Help with conditional joins

  • Hello,

    I am fairly new to T-SQL and new to the forum. I was given the below query to see if there was a way to optimize it to be manageable. After trying to dissect and deconstruct it I could not avoid the massive row counts the conditional joins were causing. The main purpose of this exercise was to be able to add a rank order to each id to be able to request stats such as how many IDs were in xyz status on any given day. Any thoughts or feedback would be greatly appreciated.

    select

    backbone.id

    ,backbone.firstday

    ,backbone.datekey

    , trans.logdate

    , trans.tostatus

    , DENSE_RANK () OVER ( PARTITION by backbone.id, backbone.datekey ORDER BY trans.logdate DESC) RankOrder

    from

    (select source.id,source.FirstDay, datekey.Datekey from

    (select id, cast(Min(logdate) as date) FirstDay From Prod.dbo.history

    group by id) source

    cross join

    (select cast(FullDateKey as Date) DateKey From Fin.dbo.Calendar where fulldatekey <= '03-31-2016') datekey

    where datekey.Datekey >= source.FirstDay) backbone

    left join Prod.dbo.history trans on backbone.id=trans.id and backbone.datekey >= trans.logdate

    order by backbone.datekey, trans.logdate,RankOrder

    Thanks!

  • What I get from your query.

    It's creating one row for each date in your calendar table from the first logdate until '03-31-2016', this for each id. Then multiply all those rows for each row with that id. Is that what you want?

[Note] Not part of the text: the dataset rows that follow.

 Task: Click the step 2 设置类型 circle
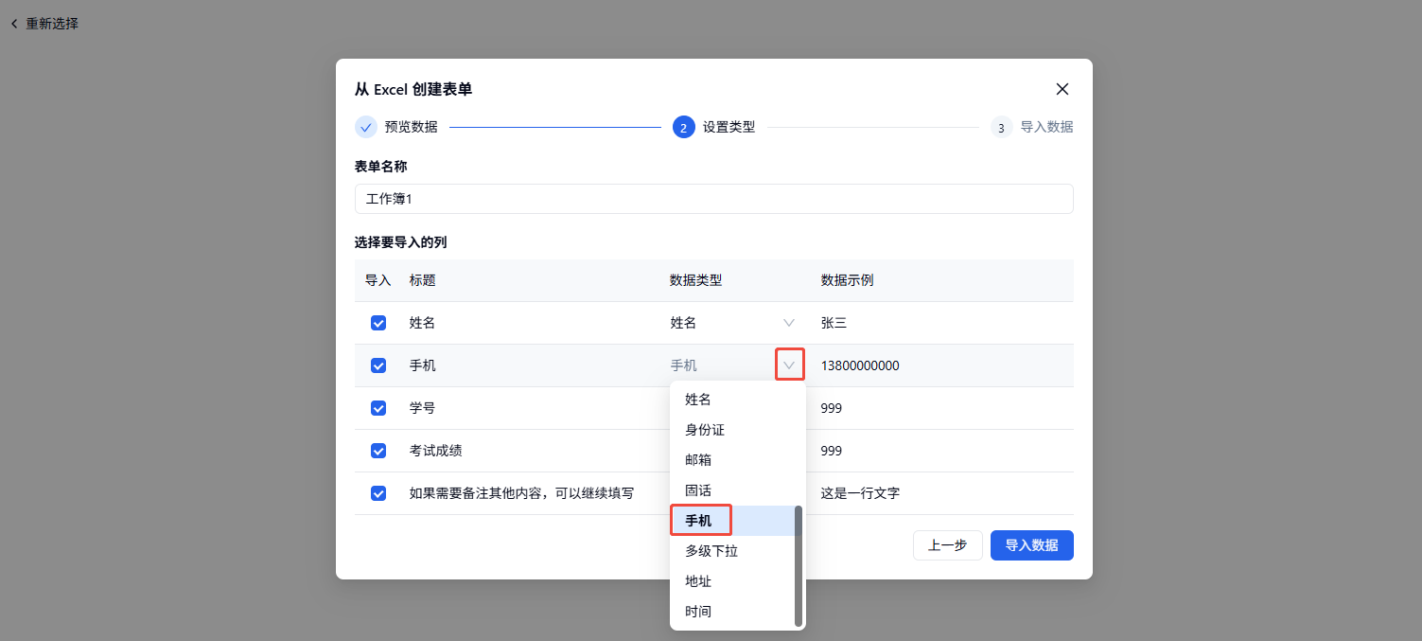(683, 127)
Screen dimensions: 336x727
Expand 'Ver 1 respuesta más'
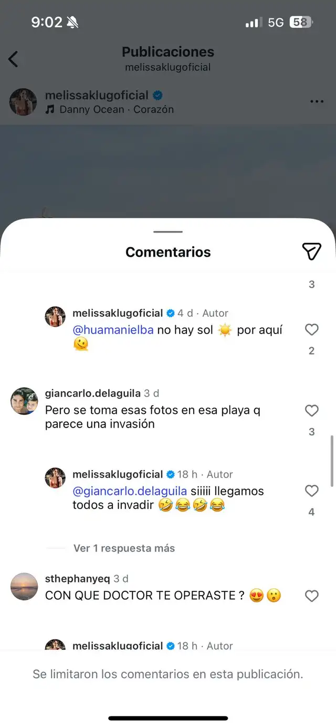point(126,548)
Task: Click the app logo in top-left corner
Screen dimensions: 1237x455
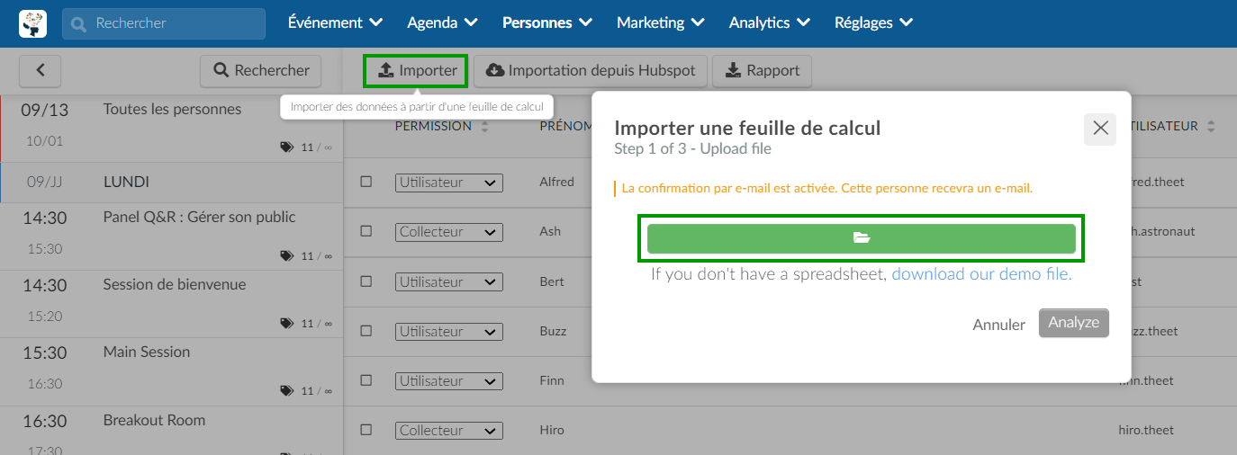Action: click(32, 23)
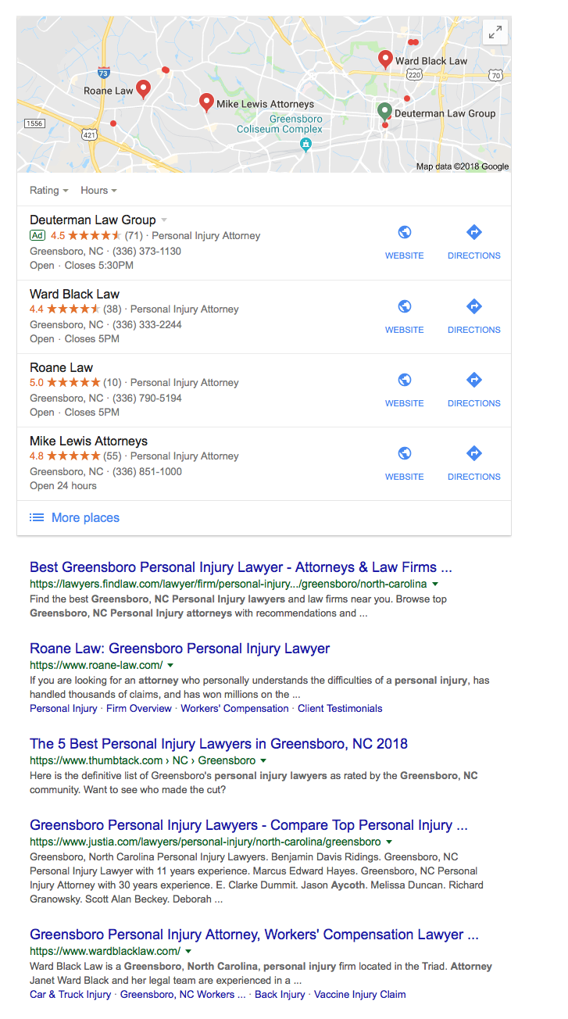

    Just for one id with 2 rows and one year old, it returns 733 rows. That sounds illogical to me.

    Here's a test. I rearranged your query to make it easier for me to read, but the logic is identical.

    CREATE TABLE #history(

    id int,

    logdate date,

    tostatus varchar(10));

    INSERT INTO #history VALUES(1, '20150331', 'Test'), (1, '20150401', 'Test2')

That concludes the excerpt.